Indeed, this realisation – that the mundane is often very close to the magical, already – became not only part of the modus operandi for worldbuilding, but also, a primary theme of the book itself. Fantasy adventures are often, by definition, fantastical. They are explosive, with knights slaying monsters and pirates firing cannons and armies laying siege to castles. And that is surely to their credit: they offer wonderful escapes from our boring, humdrum reality.

But in this book, I wanted as much fantasy as possible to stem from the quiet and the domestic – from tea, and flowers, and herbs, and cooking, and books, and so on. I wanted the conflict at the heart of Yesterday Crumb to feature a set of heroes who led lives that were quite fantastical on the surface, given that they are almost all witches, but are in fact quite ordinary when you look more closely. The story sees them go on an adventure, but their day-to-day lives are quite like ours, full of baking and doing the washing-up and having conversations by the fireplace. I think this makes them much more relatable, and offers readers a gentler route into the world and the story than if they spent all the time fighting battles and going on elaborate quests.

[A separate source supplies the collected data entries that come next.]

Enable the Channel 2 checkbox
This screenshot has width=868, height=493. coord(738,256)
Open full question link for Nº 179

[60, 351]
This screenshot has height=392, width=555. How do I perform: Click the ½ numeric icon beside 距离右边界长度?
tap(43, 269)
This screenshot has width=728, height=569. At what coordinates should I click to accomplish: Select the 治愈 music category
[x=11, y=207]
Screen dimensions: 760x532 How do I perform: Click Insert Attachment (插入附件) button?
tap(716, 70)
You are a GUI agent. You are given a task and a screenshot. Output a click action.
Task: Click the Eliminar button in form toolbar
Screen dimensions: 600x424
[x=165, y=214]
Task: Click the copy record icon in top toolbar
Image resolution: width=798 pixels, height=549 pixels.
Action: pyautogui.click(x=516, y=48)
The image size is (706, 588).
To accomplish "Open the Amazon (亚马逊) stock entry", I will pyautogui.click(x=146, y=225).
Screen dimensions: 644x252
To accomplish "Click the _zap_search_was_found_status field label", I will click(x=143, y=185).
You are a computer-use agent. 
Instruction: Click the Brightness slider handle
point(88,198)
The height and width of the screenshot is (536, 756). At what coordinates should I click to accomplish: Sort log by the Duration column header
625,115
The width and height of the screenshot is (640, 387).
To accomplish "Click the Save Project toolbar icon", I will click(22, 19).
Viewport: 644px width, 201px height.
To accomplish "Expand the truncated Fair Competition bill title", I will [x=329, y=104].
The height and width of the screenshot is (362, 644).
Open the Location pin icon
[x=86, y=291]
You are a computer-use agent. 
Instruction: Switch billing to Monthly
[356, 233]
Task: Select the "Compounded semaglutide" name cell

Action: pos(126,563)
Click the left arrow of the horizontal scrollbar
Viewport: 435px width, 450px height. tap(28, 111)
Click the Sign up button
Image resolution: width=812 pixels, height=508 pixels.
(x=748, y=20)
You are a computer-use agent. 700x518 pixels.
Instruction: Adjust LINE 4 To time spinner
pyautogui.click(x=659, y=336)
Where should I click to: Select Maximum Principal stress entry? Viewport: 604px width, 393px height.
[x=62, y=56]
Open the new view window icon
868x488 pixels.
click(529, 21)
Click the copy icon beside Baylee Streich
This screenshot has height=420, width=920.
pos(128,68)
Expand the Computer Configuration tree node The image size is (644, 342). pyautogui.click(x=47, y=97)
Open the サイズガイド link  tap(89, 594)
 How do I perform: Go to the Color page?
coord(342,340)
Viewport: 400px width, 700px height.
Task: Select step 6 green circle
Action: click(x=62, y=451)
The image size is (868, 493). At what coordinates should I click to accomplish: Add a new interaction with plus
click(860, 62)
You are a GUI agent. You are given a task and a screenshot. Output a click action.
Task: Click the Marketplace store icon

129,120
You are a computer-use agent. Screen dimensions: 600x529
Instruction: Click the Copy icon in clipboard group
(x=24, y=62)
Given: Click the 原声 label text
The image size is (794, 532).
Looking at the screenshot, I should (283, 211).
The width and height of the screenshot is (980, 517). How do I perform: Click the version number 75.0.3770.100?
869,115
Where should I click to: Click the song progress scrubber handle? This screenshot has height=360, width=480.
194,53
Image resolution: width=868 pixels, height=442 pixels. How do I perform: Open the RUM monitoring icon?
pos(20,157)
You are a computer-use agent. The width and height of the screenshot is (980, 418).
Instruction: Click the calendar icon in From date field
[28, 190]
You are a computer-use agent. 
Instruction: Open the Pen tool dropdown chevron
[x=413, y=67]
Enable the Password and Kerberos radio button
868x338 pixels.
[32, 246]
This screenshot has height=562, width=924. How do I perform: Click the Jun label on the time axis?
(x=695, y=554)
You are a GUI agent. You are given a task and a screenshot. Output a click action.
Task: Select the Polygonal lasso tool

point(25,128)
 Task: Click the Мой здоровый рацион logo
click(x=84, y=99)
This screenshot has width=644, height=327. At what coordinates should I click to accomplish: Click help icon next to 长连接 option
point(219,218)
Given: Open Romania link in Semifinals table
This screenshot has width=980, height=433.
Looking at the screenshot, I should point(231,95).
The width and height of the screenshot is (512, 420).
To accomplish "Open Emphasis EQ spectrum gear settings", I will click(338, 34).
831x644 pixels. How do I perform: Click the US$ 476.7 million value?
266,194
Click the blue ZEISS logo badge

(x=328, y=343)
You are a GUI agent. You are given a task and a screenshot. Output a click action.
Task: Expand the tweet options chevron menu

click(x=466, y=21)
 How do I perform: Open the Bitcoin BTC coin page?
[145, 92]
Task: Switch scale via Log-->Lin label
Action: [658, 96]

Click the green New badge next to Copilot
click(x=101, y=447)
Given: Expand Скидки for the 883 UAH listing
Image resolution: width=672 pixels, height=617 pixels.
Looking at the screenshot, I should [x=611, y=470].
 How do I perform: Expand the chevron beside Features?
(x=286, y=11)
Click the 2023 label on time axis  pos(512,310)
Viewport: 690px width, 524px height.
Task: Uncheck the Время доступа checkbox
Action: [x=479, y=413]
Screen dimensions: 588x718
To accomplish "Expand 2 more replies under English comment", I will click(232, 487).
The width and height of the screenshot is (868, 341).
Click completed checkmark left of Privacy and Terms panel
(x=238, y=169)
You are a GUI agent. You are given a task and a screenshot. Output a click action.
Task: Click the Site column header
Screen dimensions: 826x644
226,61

Overall, while I never wanted to lose a sense of adventure, I think a key tip I learned from writing this book is that we can’t have grand adventures all the time. Epic action needs to be balanced, or else the world becomes too vast and overwhelming. And the best balance to big, attention-grabbing adventures, I think, is to make room for the simple, the peaceful, and the everyday – even when the ‘everyday’ means the everyday for a teashop full of witches.

I can’t wait to get this in the Easter break. I think for fans of Pages and Co. this book is meant for you.